Exercise:
Below are some records: retype them all exactly, but not the pictures.

Data extracts:
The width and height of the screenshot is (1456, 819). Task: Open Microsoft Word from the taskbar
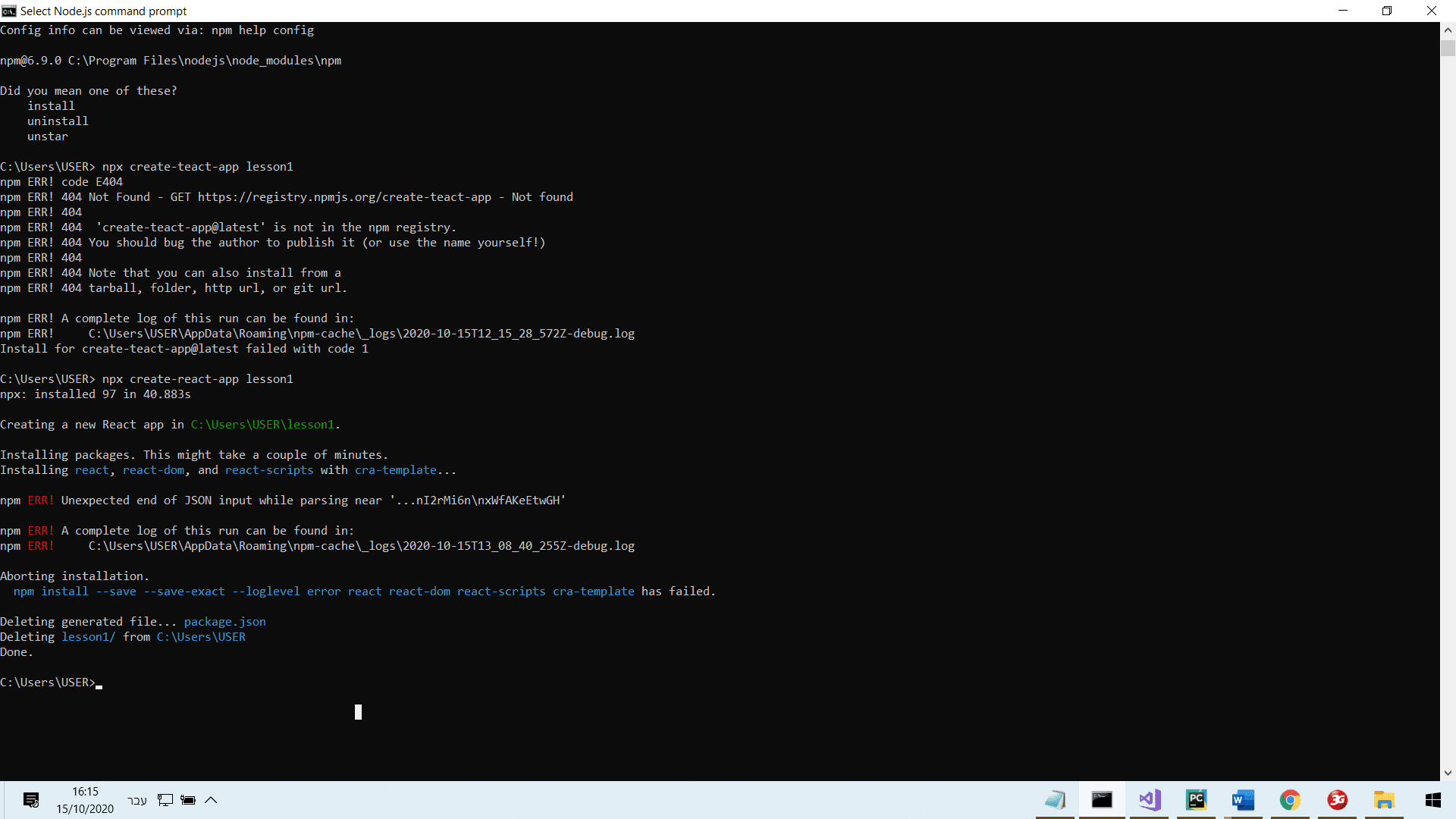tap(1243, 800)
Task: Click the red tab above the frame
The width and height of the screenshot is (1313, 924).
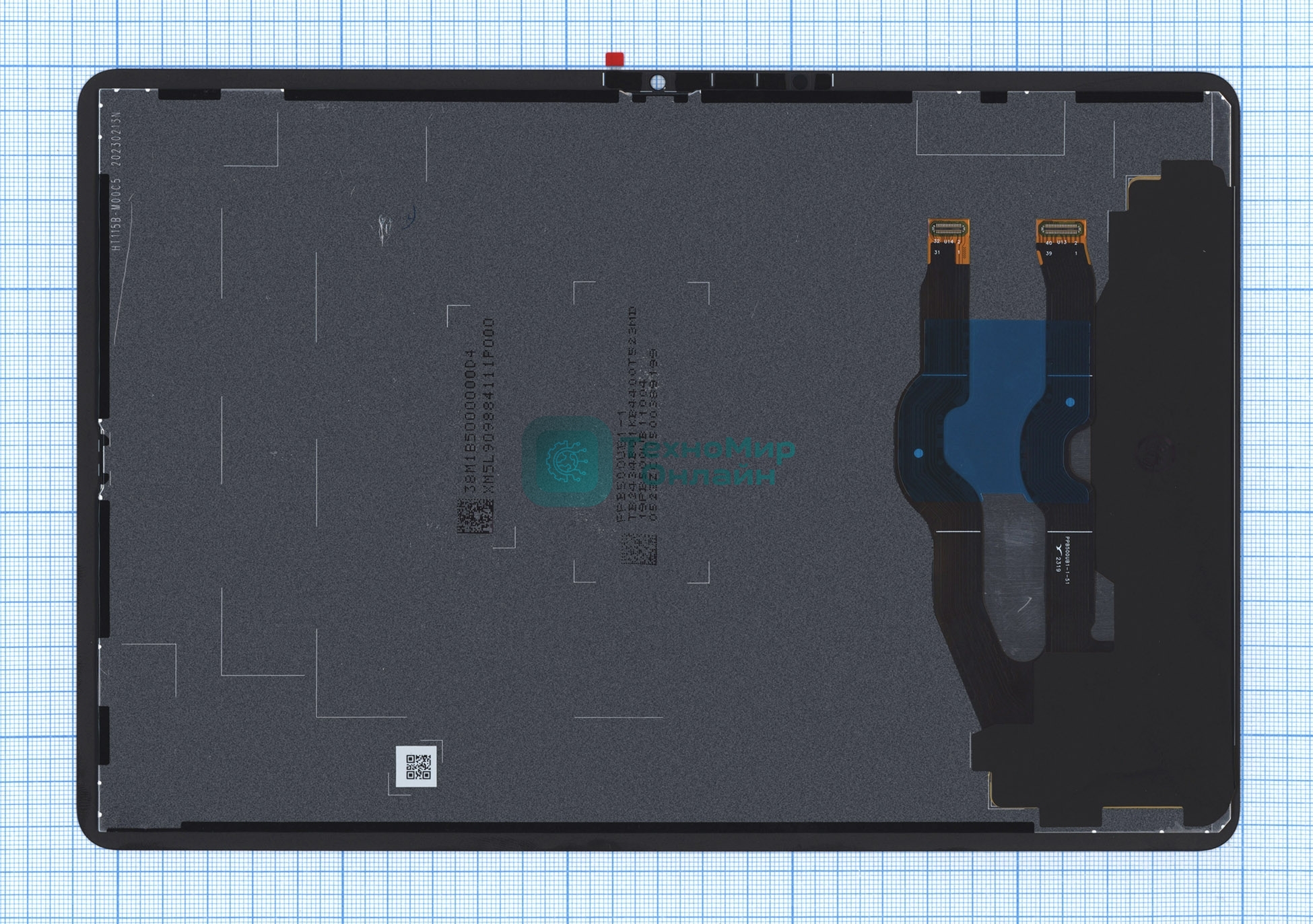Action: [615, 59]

Output for this task:
The width and height of the screenshot is (1456, 819). Task: Open Microsoft Word from the taskbar
tap(1243, 800)
Task: Click the red tab above the frame
The width and height of the screenshot is (1313, 924).
Action: [615, 59]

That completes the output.